Durante décadas, el origen de la vida compleja fue uno de los mayores enigmas de la biología evolutiva. ¿Cómo surgieron las células con núcleo —los eucariotas— a partir de formas de vida simples? Una investigación internacional acaba de ofrecer la respuesta más precisa hasta ahora: todas las plantas, animales y humanos compartimos un ancestro microbiano perteneciente al linaje Hodarchaeales, un grupo de arqueas que habitó los océanos hace más de 2.000 millones de años.

El hallazgo, liderado por la Universidad de Texas en Austin y Wageningen University, se basa en el análisis computacional de genomas de arqueas Asgard y fue difundido por Muy Interesante. Los resultados consolidan una idea revolucionaria: la vida compleja no apareció como una ruptura radical, sino como una rama surgida dentro de un antiguo linaje microbiano.

Un ancestro común para toda la vida compleja

Las investigaciones publicadas entre 2023 y 2025 en revistas como Nature y Cell analizaron más de 50 genomas obtenidos de sedimentos marinos profundos. A partir de estos datos, los científicos lograron reconstruir el modelo celular del ancestro de todos los eucariotas.

Ese ancestro pertenece al linaje Hodarchaeales, un subgrupo de las llamadas arqueas Asgard, descubiertas hace menos de una década y bautizadas por la mitología nórdica. Los análisis filogenéticos muestran que los eucariotas no forman un reino separado, sino que están “anidados” dentro del árbol evolutivo de las Asgard.

En otras palabras: humanos, plantas, hongos y animales somos una continuación de un antiguo microbio marino.

¿Por qué Hodarchaeales es tan especial?

Lo que distingue a los Hodarchaeales es su sorprendente complejidad genética. Este linaje posee numerosos genes que hasta hace poco se creían exclusivos de los eucariotas, incluidos componentes primitivos de sistemas de transporte celular y estructuras relacionadas con el núcleo.

Además, los investigadores detectaron un alto nivel de duplicación génica, un rasgo clave para la innovación evolutiva. Duplicar genes permite que una copia conserve su función original mientras la otra evoluciona hacia nuevas tareas, un mecanismo fundamental para el aumento de complejidad biológica.

El salto hacia la vida compleja

El estudio sitúa el origen de la vida eucariota entre 1.600 y 2.200 millones de años atrás. En ese período, una célula ancestral similar a Hodarchaeales habría establecido una relación simbiótica con una bacteria capaz de utilizar oxígeno, que más tarde se transformaría en la mitocondria.

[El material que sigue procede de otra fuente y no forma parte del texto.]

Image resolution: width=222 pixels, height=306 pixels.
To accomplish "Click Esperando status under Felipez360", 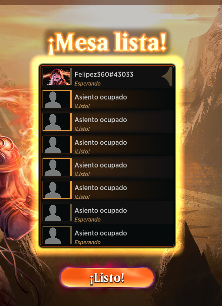I will 88,84.
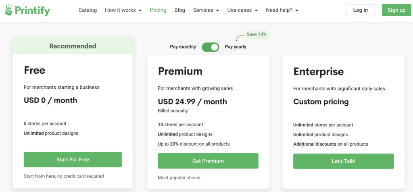Image resolution: width=413 pixels, height=192 pixels.
Task: Toggle the monthly/yearly billing switch
Action: pyautogui.click(x=210, y=47)
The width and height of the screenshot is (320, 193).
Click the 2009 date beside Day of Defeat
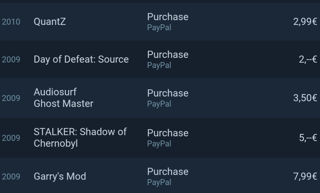click(11, 60)
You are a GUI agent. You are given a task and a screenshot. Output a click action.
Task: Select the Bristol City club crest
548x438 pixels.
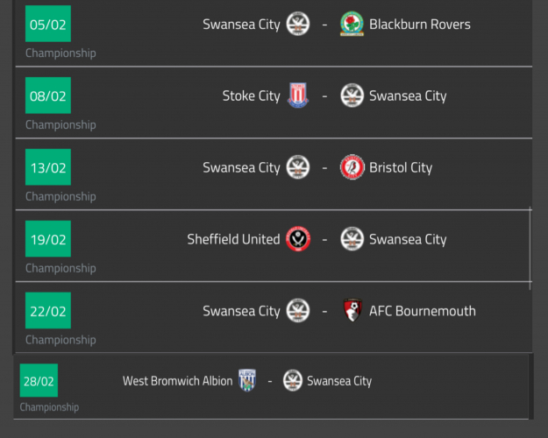[352, 167]
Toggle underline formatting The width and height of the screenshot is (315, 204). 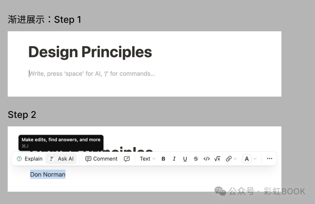(x=185, y=159)
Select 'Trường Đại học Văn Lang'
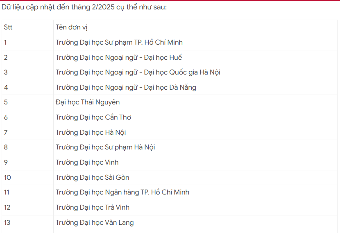Image resolution: width=340 pixels, height=233 pixels. click(x=95, y=223)
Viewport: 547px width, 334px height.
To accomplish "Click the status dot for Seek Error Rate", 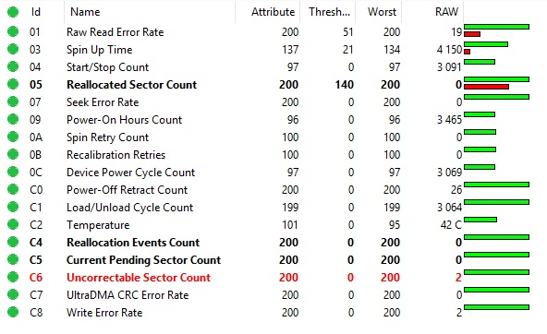I will pyautogui.click(x=13, y=101).
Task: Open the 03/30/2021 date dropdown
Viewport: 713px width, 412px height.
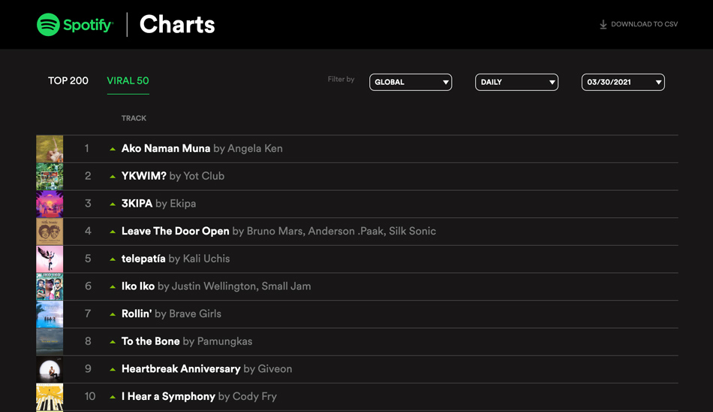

Este evento —conocido como eucariogénesis— marcó el inicio de la vida compleja. La célula resultante combinó características arqueanas y bacterianas, dando lugar a una arquitectura celular híbrida que permitió mayores niveles de energía, regulación genética y especialización.

De ambientes extremos a la base de la biodiversidad

Las primeras arqueas Asgard prosperaban en ambientes extremos, alimentándose de compuestos inorgánicos. Sin embargo, el linaje Hodarchaeales desarrolló un metabolismo heterótrofo, más flexible y parecido al de los animales actuales, lo que habría sido decisivo para su éxito evolutivo.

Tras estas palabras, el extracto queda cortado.